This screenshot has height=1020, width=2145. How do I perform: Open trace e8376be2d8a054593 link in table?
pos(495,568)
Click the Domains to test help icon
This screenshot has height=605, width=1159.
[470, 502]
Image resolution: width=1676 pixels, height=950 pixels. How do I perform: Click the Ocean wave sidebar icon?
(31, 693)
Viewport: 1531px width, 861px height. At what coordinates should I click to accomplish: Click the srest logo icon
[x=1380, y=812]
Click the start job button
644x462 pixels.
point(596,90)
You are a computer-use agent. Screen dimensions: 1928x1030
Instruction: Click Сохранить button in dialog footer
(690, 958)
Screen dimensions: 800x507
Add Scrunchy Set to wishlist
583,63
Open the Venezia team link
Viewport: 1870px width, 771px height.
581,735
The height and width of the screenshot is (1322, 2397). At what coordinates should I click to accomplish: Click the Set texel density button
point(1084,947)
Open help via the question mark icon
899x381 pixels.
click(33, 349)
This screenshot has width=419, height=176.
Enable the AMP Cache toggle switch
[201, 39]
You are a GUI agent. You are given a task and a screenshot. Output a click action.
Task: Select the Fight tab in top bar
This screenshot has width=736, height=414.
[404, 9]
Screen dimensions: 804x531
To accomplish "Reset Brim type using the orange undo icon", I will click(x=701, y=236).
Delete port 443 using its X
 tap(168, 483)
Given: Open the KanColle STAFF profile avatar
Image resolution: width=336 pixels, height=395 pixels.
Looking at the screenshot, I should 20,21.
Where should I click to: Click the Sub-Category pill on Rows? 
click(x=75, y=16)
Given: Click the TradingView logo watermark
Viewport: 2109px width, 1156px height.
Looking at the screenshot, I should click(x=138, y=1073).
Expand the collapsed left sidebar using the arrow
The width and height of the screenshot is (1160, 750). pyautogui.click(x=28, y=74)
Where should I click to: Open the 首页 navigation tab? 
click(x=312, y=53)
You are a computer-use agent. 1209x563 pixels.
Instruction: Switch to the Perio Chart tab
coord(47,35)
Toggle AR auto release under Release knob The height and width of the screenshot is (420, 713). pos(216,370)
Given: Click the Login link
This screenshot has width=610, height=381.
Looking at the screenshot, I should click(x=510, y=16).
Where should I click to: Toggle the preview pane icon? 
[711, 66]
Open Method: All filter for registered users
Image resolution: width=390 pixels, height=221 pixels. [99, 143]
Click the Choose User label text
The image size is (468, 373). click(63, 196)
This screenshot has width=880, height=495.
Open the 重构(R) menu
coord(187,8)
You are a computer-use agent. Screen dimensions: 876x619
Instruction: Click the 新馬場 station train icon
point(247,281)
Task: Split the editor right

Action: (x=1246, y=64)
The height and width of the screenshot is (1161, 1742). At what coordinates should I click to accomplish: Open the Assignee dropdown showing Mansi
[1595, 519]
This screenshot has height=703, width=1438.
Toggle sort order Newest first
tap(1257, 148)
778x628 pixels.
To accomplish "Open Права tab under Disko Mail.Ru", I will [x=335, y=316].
----------
EXERCISE TASK | Extract every line of the data above and reproduce each one verbatim, keeping the original order.

EXERCISE OUTPUT |
This screenshot has height=1020, width=2145. How do I perform: Open trace e8376be2d8a054593 link in table?
pos(495,568)
Click the Domains to test help icon
This screenshot has height=605, width=1159.
[470, 502]
Image resolution: width=1676 pixels, height=950 pixels. How do I perform: Click the Ocean wave sidebar icon?
(31, 693)
Viewport: 1531px width, 861px height. At what coordinates should I click to accomplish: Click the srest logo icon
[x=1380, y=812]
Click the start job button
644x462 pixels.
point(596,90)
You are a computer-use agent. Screen dimensions: 1928x1030
Instruction: Click Сохранить button in dialog footer
(690, 958)
Screen dimensions: 800x507
Add Scrunchy Set to wishlist
583,63
Open the Venezia team link
Viewport: 1870px width, 771px height.
581,735
The height and width of the screenshot is (1322, 2397). At what coordinates should I click to accomplish: Click the Set texel density button
point(1084,947)
Open help via the question mark icon
899x381 pixels.
click(33, 349)
This screenshot has width=419, height=176.
Enable the AMP Cache toggle switch
[201, 39]
You are a GUI agent. You are given a task and a screenshot. Output a click action.
Task: Select the Fight tab in top bar
This screenshot has width=736, height=414.
[404, 9]
Screen dimensions: 804x531
To accomplish "Reset Brim type using the orange undo icon", I will click(x=701, y=236).
Delete port 443 using its X
 tap(168, 483)
Given: Open the KanColle STAFF profile avatar
Image resolution: width=336 pixels, height=395 pixels.
Looking at the screenshot, I should 20,21.
Where should I click to: Click the Sub-Category pill on Rows? 
click(x=75, y=16)
Given: Click the TradingView logo watermark
Viewport: 2109px width, 1156px height.
Looking at the screenshot, I should click(x=138, y=1073).
Expand the collapsed left sidebar using the arrow
The width and height of the screenshot is (1160, 750). pyautogui.click(x=28, y=74)
Where should I click to: Open the 首页 navigation tab? 
click(x=312, y=53)
You are a computer-use agent. 1209x563 pixels.
Instruction: Switch to the Perio Chart tab
coord(47,35)
Toggle AR auto release under Release knob The height and width of the screenshot is (420, 713). pos(216,370)
Given: Click the Login link
This screenshot has width=610, height=381.
Looking at the screenshot, I should click(x=510, y=16).
Where should I click to: Toggle the preview pane icon? 
[711, 66]
Open Method: All filter for registered users
Image resolution: width=390 pixels, height=221 pixels. [99, 143]
Click the Choose User label text
The image size is (468, 373). click(63, 196)
This screenshot has width=880, height=495.
Open the 重构(R) menu
coord(187,8)
You are a computer-use agent. Screen dimensions: 876x619
Instruction: Click the 新馬場 station train icon
point(247,281)
Task: Split the editor right

Action: (x=1246, y=64)
The height and width of the screenshot is (1161, 1742). At what coordinates should I click to accomplish: Open the Assignee dropdown showing Mansi
[1595, 519]
This screenshot has height=703, width=1438.
Toggle sort order Newest first
tap(1257, 148)
778x628 pixels.
To accomplish "Open Права tab under Disko Mail.Ru", I will [x=335, y=316].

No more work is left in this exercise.